Noi, precisamente, studiamo la fisiologia del corallo. Vede, è difficile poter proporre una medicina se non si conoscono le caratteristiche del paziente. Questo è quello che cerchiamo di fare noi: individuare come funziona la comunicazione corallo/alga. Per il momento sappiamo perché il corallo diventa bianco e muore, ma nessuno ha ancora trovato il modo per evitare che ciò accada. Noi, per il momento, siamo giunti a stabilire che le oxilipine siano fondamentali per far sì che il corallo riconosca l’alga come partner benefico e non come un potenziale parassita.
E come si procederebbe se la oxilipina fosse la molecola della salvezza?

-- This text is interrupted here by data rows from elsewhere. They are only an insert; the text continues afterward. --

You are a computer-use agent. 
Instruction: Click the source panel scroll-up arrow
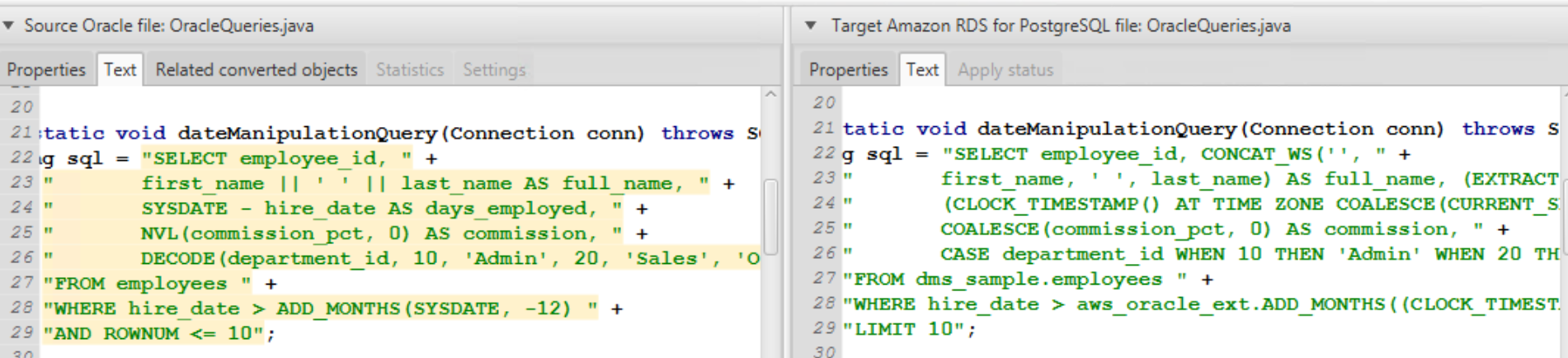tap(770, 95)
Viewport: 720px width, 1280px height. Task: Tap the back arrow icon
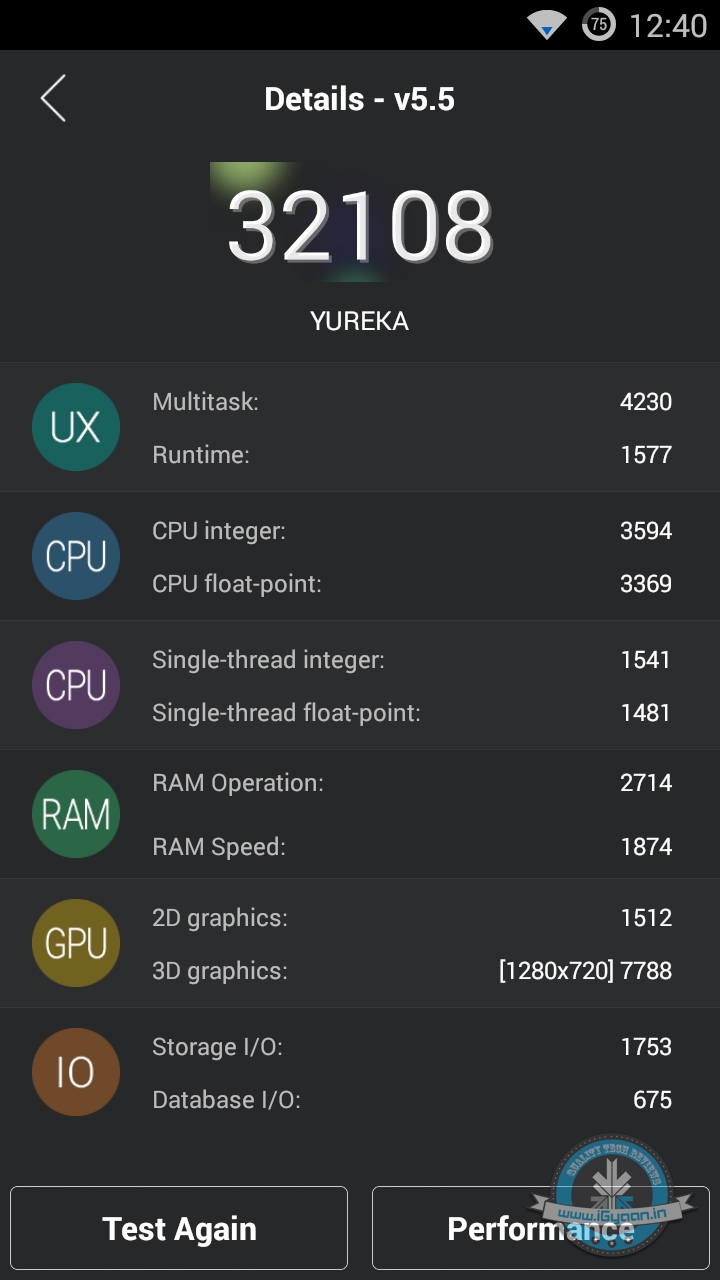click(53, 99)
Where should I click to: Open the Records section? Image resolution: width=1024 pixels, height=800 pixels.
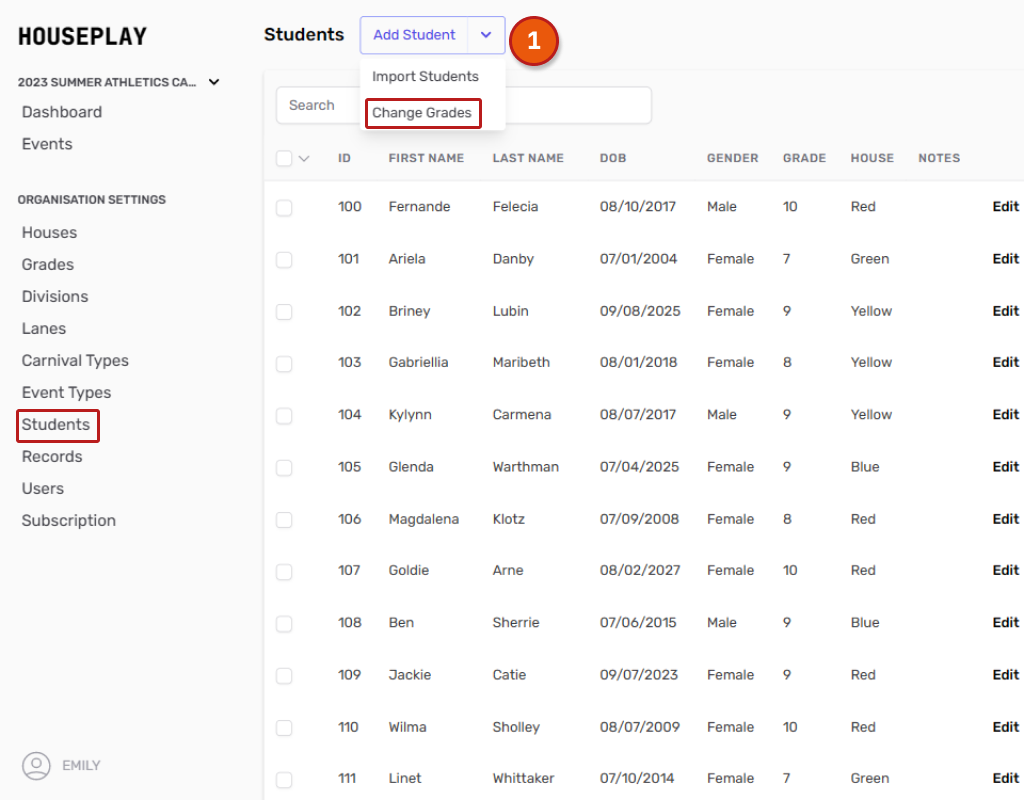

Fermo restando che siamo nel campo delle ipotesi, quella più accreditata – visto che le temperature continueranno ad aumentare – è quella di procedere a coralli geneticamente modificati, ovvero introdurre nel DNA dei coralli dei geni che renderebbero il reef più resiliente ai cambiamenti climatici. Più facile a dirlo che a farlo perché procedere in questo senso comporta un problema etico piuttosto importante: la scienza che interviene sulla natura selvaggia sfidando il rischio di sbilanciare l’intero ecosistema. La natura, non dimentichiamolo, è perfettamente bilanciata. I grossi mutamenti sono riconducibili agli interventi umani, compreso il fatto che, se non si troverà un rimedio, entro pochi anni tutti i coralli del reef moriranno.